Auch die Verständigungsschwierigkeiten innerhalb der Monarchie registrierte Andrian sehr fein: Franz Schuselkas Deutschnationalismus verschreckte die ungarische liberale Opposition und ließ sie fürchten, dass einer Konstitutionalisierung der Erblande unweigerlich die Germanisierung der Monarchie folgen würde. Im Juni 1847 notiert Andrian: „Dagegen verlangen sie [Batthyány, Teleki, Kossuth], oder wenigstens Bathiany: daß von dem, am 4. dieses Monats zu Pesth zu publicirenden, Programme Anlaß genommen werde, im publicistischen Wege eine Demonstration zu Gunsten der magyarischen Nationalität und die Sache der Opposition gemacht werde, denn die Leute fürchten, daß, wenn bey uns das konstitutionelle Princip erstarken sollte, wir dieses zur Erdrückung des Magyarismus anwenden würden, die dummen Germanisirungstiraden von Schuselka & C. haben sie mißtrauisch gemacht.“ (I, S. 686)

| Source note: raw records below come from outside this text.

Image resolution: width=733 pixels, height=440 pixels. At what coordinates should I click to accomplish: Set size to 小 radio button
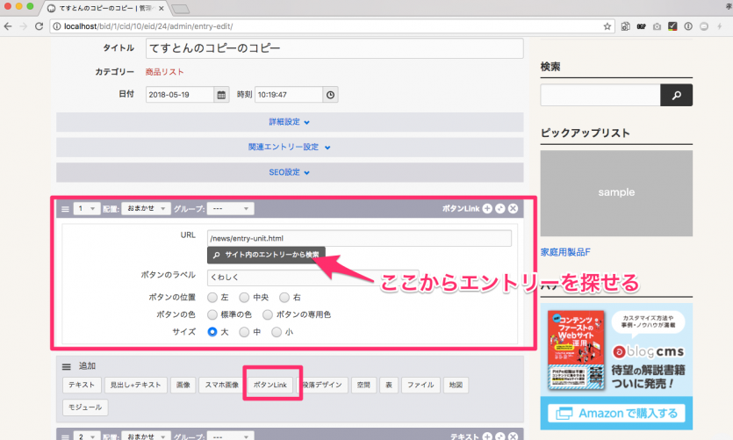pyautogui.click(x=277, y=332)
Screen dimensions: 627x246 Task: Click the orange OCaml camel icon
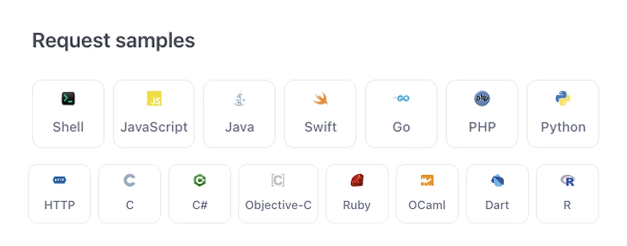tap(427, 181)
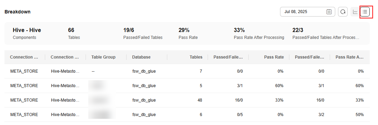Switch to chart view icon

click(355, 12)
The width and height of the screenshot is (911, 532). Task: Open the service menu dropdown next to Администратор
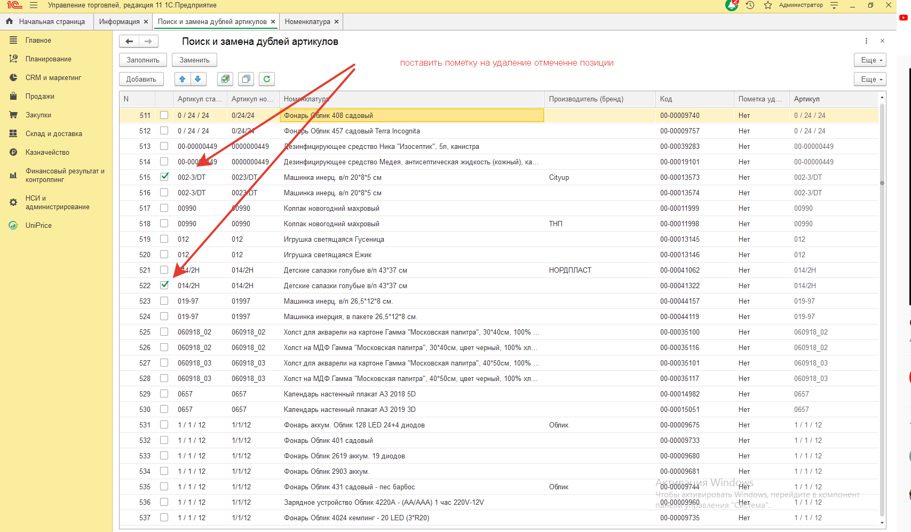tap(834, 5)
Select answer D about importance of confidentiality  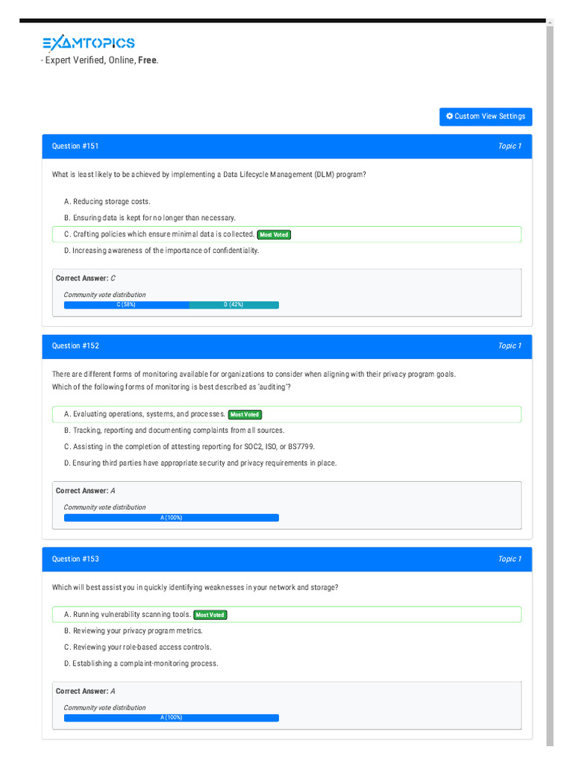click(162, 251)
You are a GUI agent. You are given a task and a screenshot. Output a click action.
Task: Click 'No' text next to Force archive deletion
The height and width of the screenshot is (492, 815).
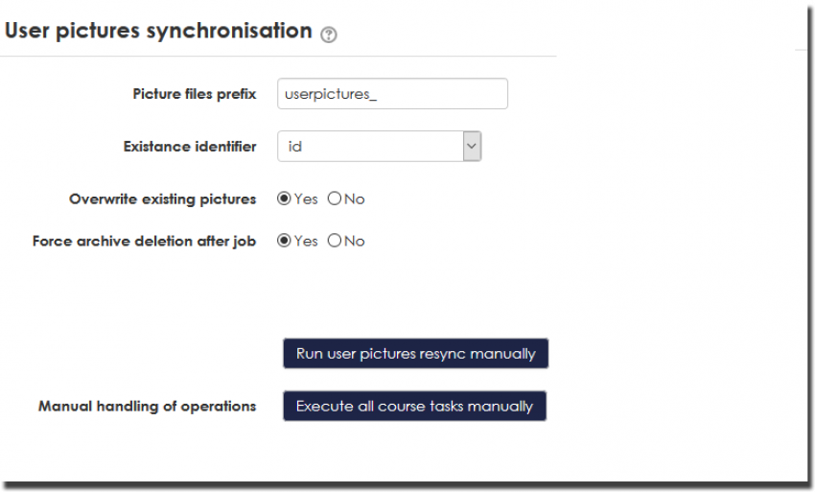(355, 241)
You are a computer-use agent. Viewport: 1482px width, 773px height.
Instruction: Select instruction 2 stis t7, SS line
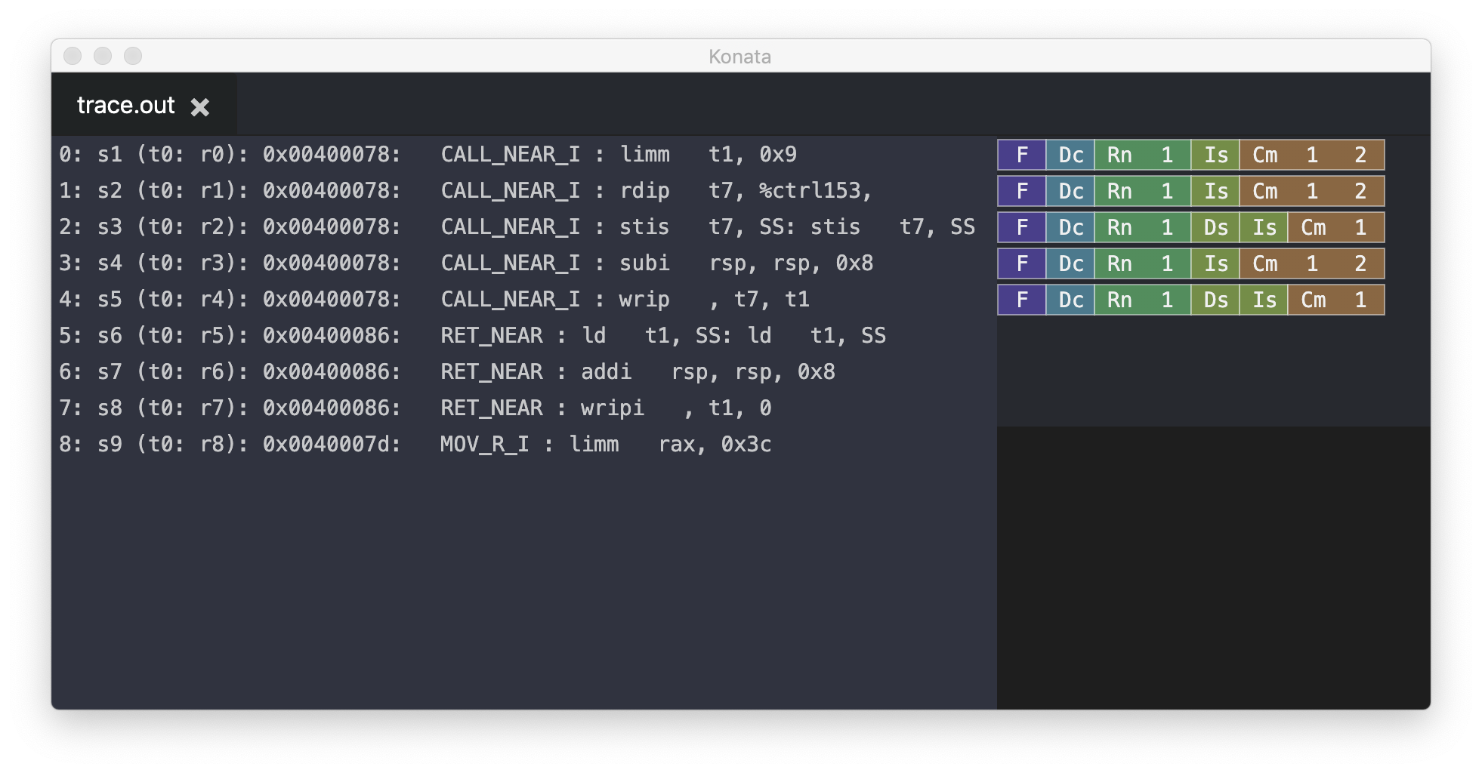coord(517,227)
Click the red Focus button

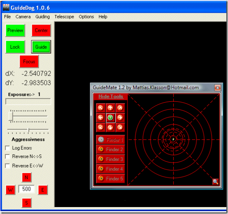(x=29, y=62)
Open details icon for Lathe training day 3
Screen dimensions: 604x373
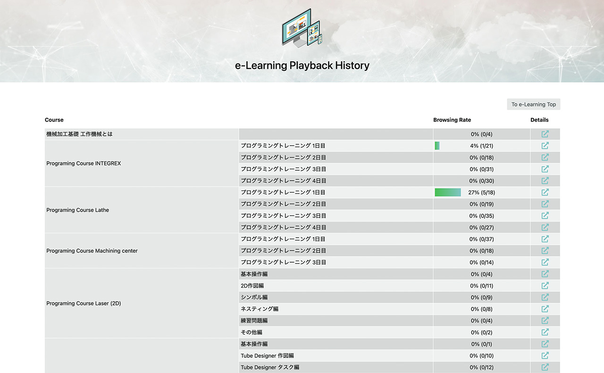545,216
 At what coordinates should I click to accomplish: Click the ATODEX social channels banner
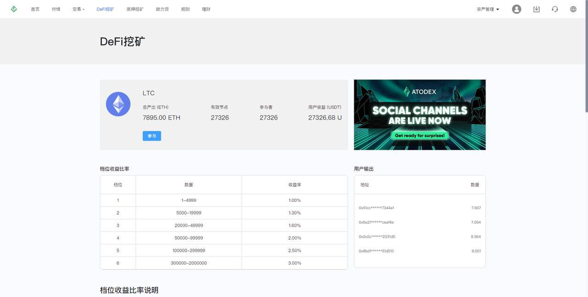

Franz Adlgassers hervorragende Edition ist ein wichtiger Baustein für die längst überfällige Neubewertung des Vormärz und des Neoabsolutismus.

Anmerkungen:
1 Madeleine Rietra, Wirkungsgeschichte als Kulturgeschichte. Viktor von Andrian-Werburgs Rezeption im Vormärz, Amsterdam 2001; Jan Heidler, Čechy a Rakousko v politických brožurách předbřeznových, Praha, 1920, S. 189f. Zuletzt Ágnes Déak, Együttműködés vagy konkurencia. Az alsó-ausztriai, a csehországi és a magyarországi ellenzék összefogási kísérlete 1847–1848-ban, in: Aetas 14 (1999).
2 Carl von Kübeck, Bemerkungen über die Angelegenheit des B[arons] Andrian, 9. August 1847, HHStA, Staatskanzlei, Noten von der Hofkammer, 172 (alt: Fasz. 100a), fol. 766, 792.

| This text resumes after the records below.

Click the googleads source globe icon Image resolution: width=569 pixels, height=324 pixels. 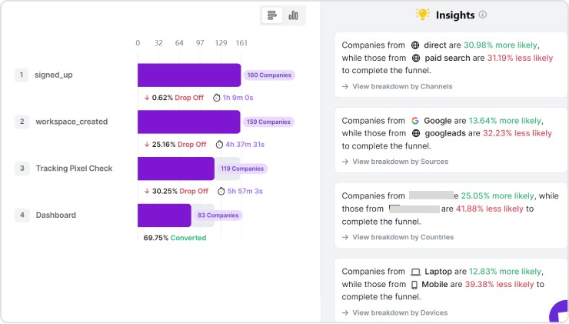416,133
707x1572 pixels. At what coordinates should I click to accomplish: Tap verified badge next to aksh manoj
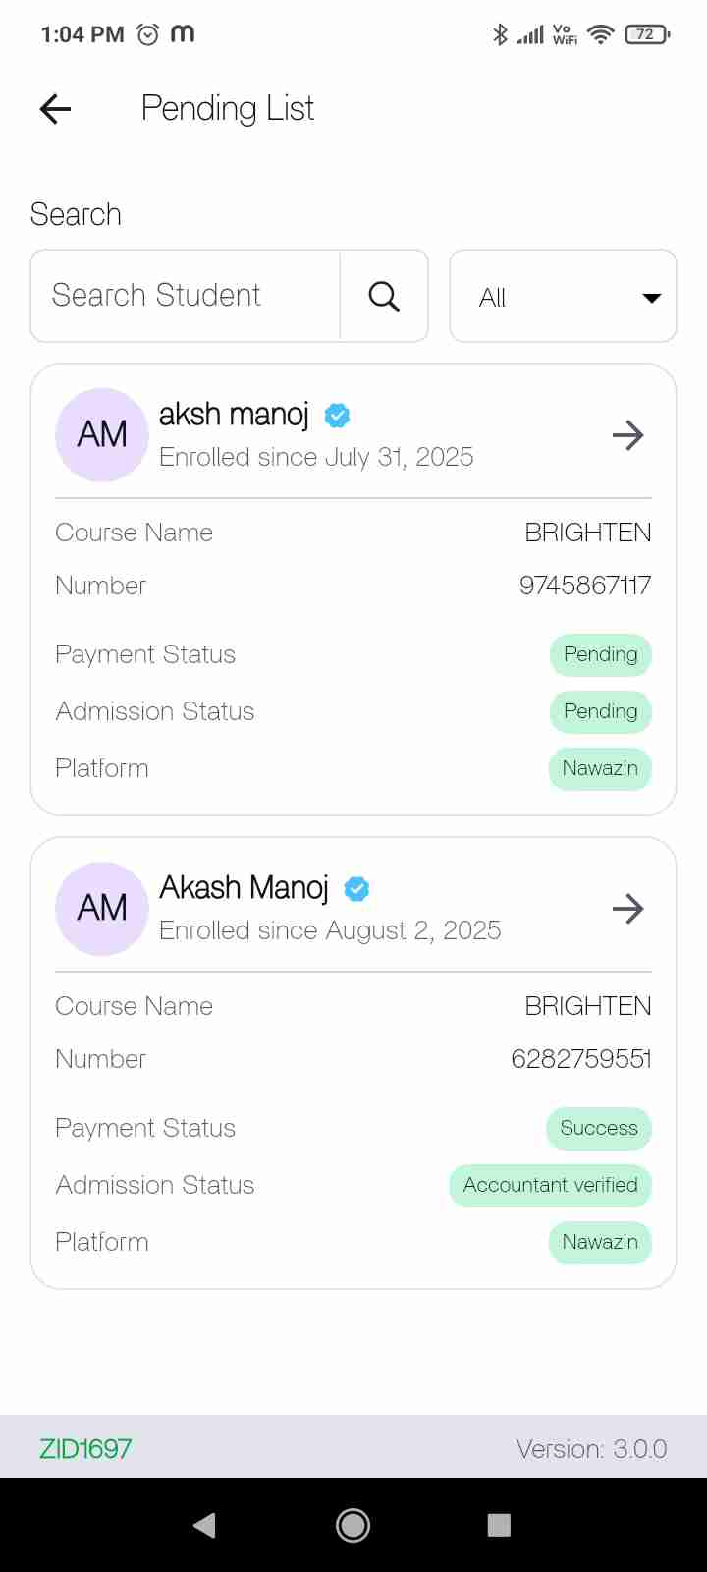click(x=337, y=416)
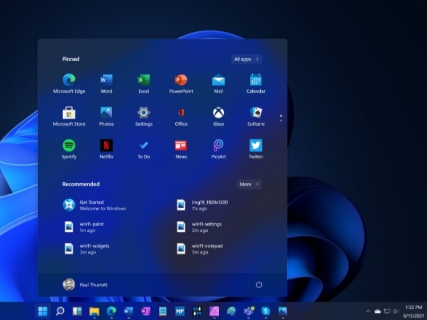Expand the All apps list
This screenshot has width=427, height=320.
tap(246, 59)
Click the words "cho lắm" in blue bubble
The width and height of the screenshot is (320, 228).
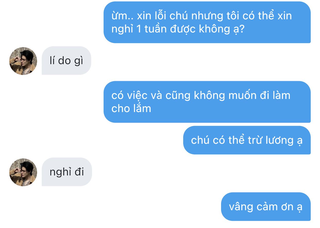(131, 108)
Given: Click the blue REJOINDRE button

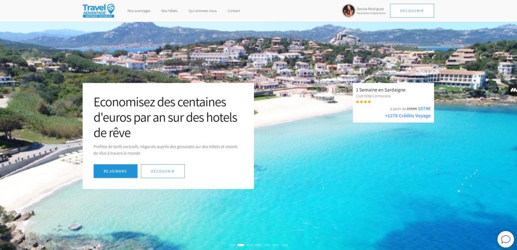Looking at the screenshot, I should (116, 171).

3 Vgl. Martina Grečenková, Střet tradičního s moderním? Český sněm, vláda a společnost v letech 1740–1848, in: Marian J[ózef] Ptak (Hrsg.), Sejm czeski od czasów najdawniejszych do 1913 roku, Opole, 2000, S. 69–86.

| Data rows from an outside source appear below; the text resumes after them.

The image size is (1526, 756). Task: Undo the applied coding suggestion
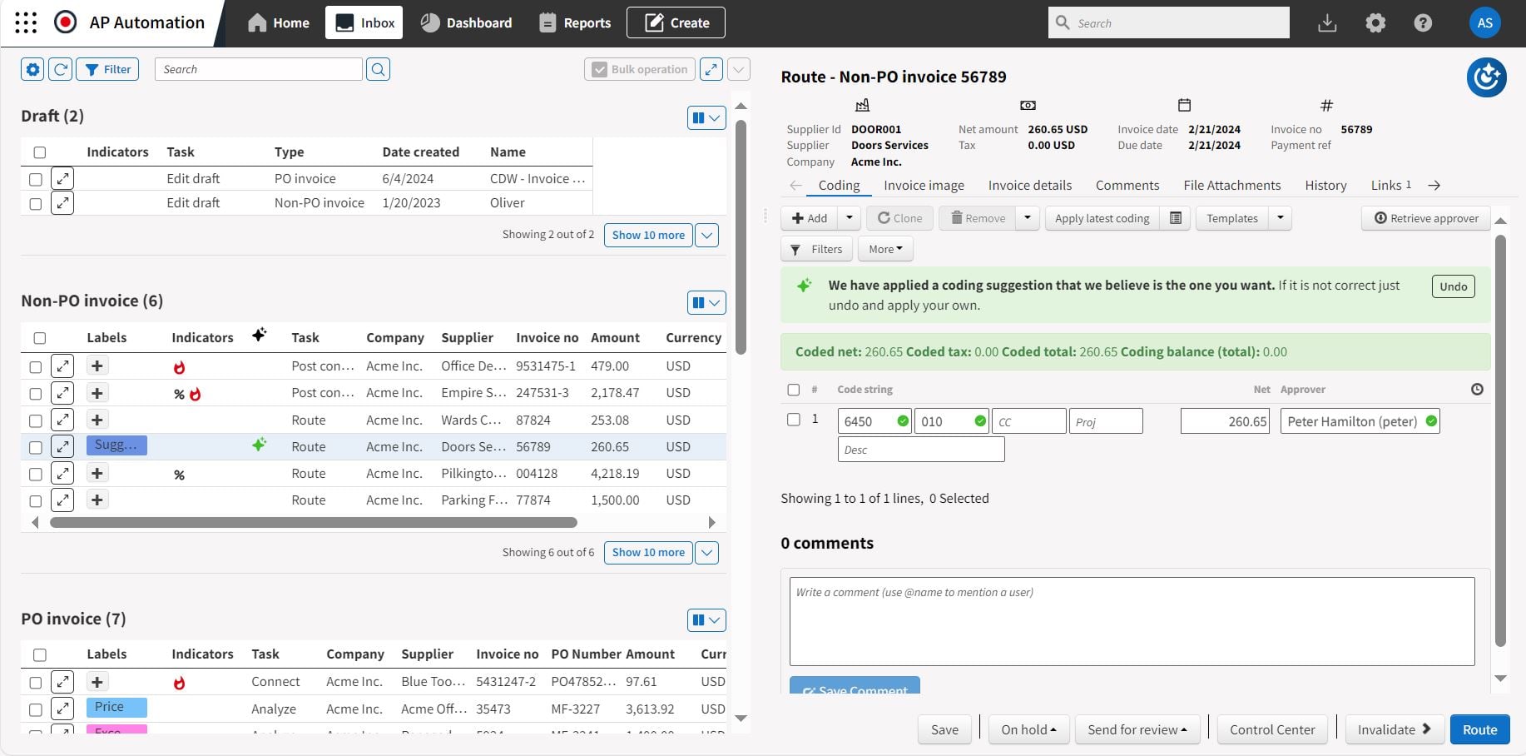click(1453, 286)
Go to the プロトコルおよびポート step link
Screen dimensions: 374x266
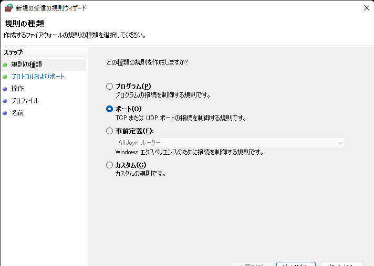[38, 77]
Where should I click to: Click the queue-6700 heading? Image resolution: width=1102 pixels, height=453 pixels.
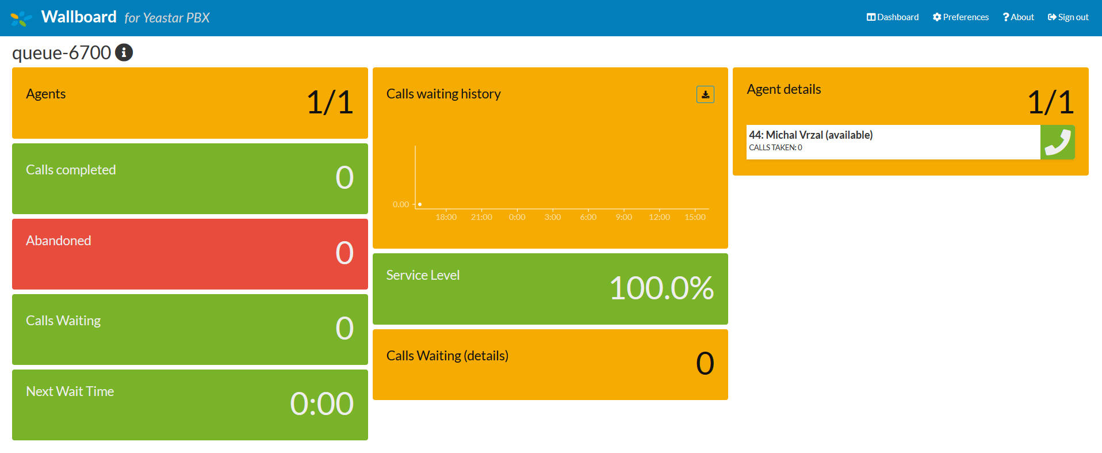(x=62, y=52)
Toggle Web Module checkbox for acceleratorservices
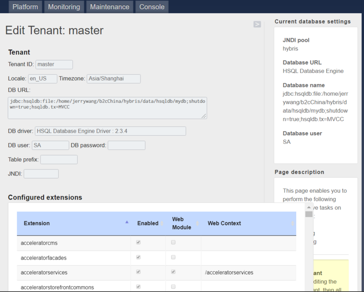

4 Franz Grillparzer, Vorschläge zur Reform aus dem Jahr 1843, zit. n. Rietra, Wirkungsgeschichte als Kulturgeschichte, Dokument Nr. 56, S. 406.
5 Jiří Kořalka, Palacký a Frankfurt 1848–1860: husitské bádání a politická praxe, in: Husitský Tábor 6–7 (1983–1984), S. 239–360, 357.
6 Moritz Csáky, Von der Aufklärung zum Liberalismus. Studien zum Frühliberalismus in Ungarn, Wien 1981, S. 100.